Your goal - Take the entries that follow and return only the lines from the one with "Instruction: Select the Rotate tool" through the final line, leaving every picture behind.

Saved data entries

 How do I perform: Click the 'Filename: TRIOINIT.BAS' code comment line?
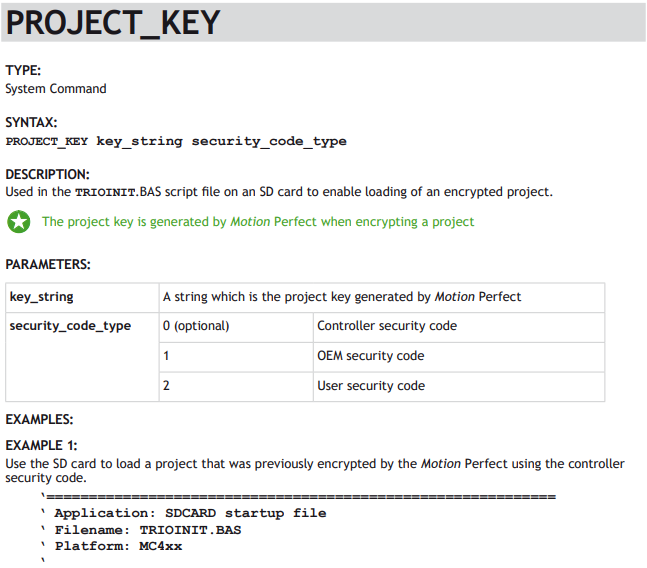pyautogui.click(x=141, y=530)
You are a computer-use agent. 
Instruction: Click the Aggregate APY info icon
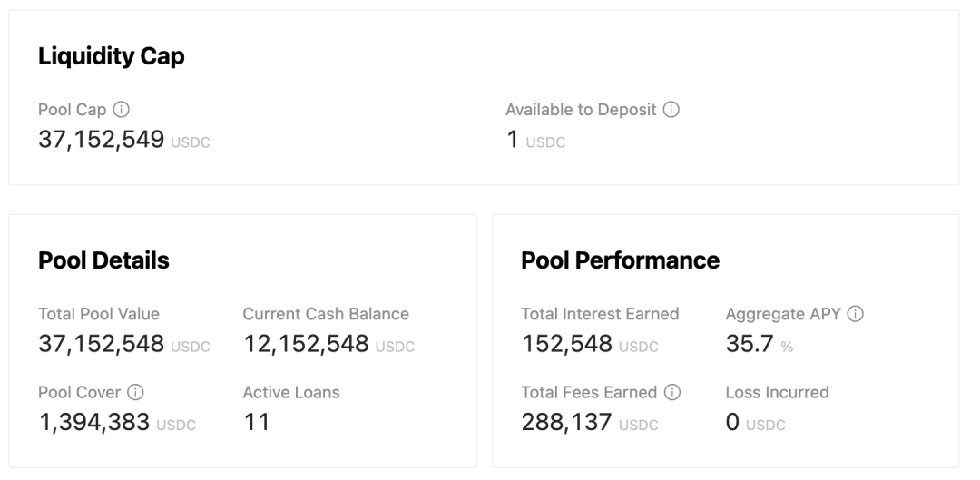(x=855, y=314)
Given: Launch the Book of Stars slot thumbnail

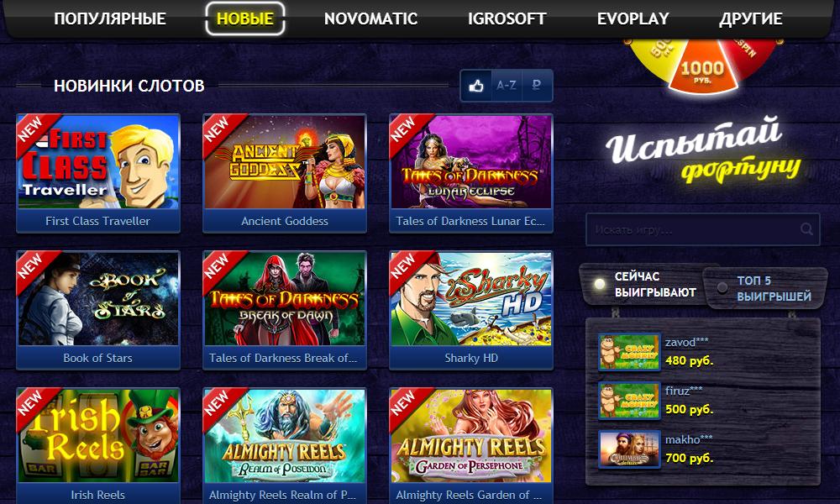Looking at the screenshot, I should pyautogui.click(x=98, y=298).
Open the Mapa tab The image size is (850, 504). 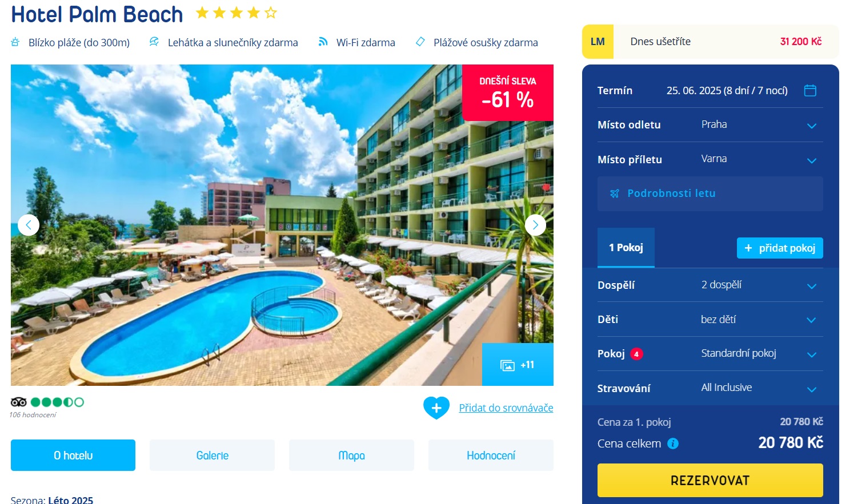351,455
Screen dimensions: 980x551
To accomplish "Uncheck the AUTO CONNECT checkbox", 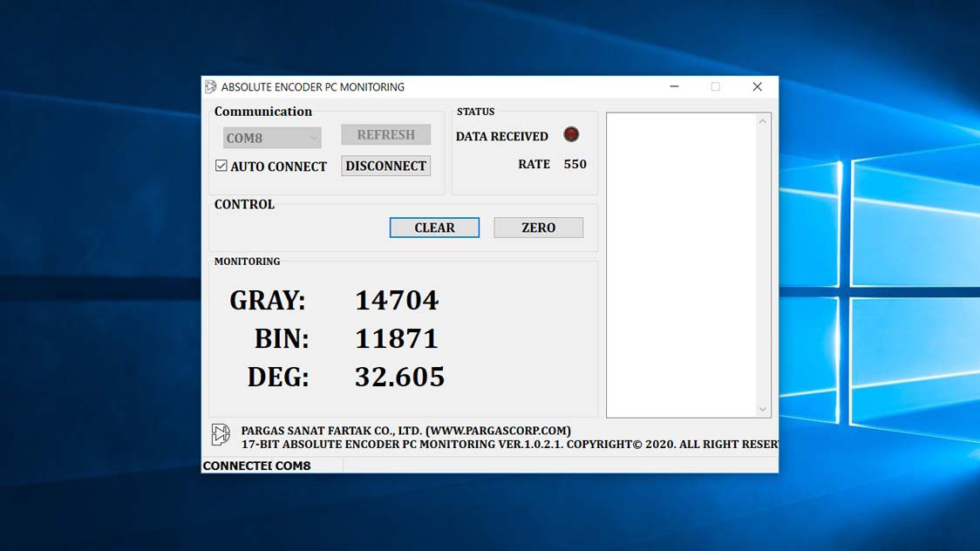I will pyautogui.click(x=221, y=166).
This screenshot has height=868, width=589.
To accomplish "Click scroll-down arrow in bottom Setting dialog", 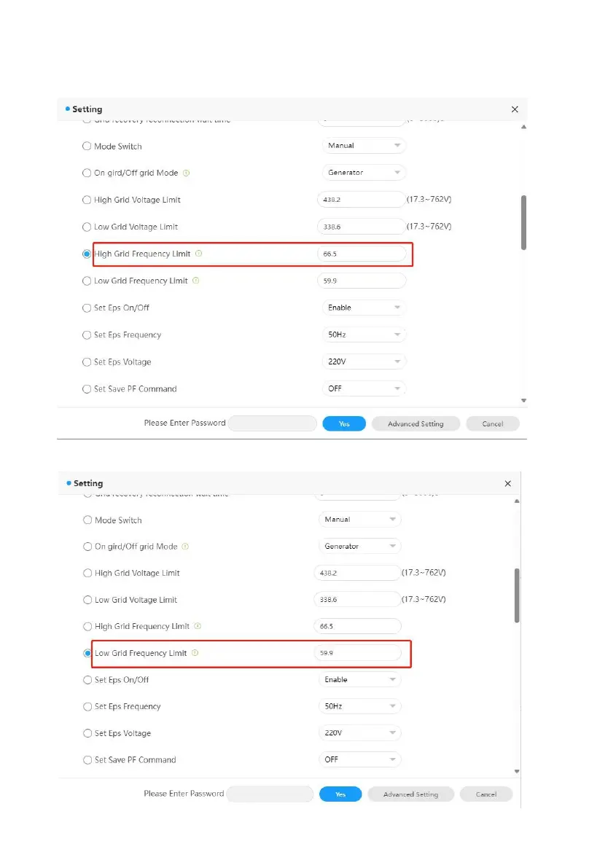I will 517,771.
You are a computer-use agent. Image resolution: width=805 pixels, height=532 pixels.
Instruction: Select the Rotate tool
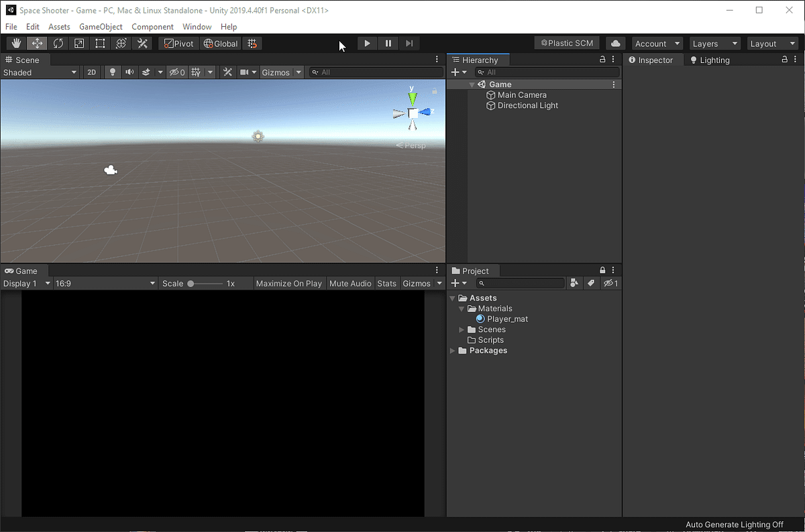click(x=58, y=43)
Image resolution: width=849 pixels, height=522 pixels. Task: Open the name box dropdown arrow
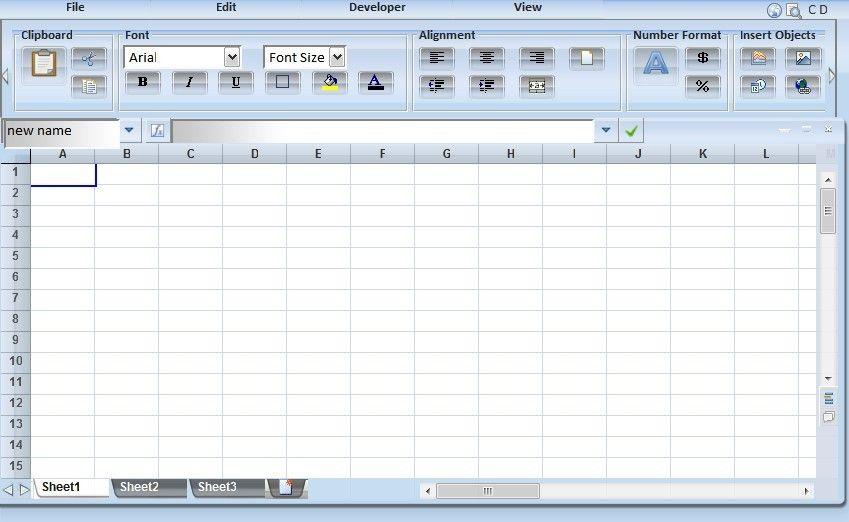coord(129,131)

Answer space -
Instruction: Select the Rotate tool
click(x=58, y=43)
Image resolution: width=849 pixels, height=522 pixels. Task: Open the name box dropdown arrow
coord(129,131)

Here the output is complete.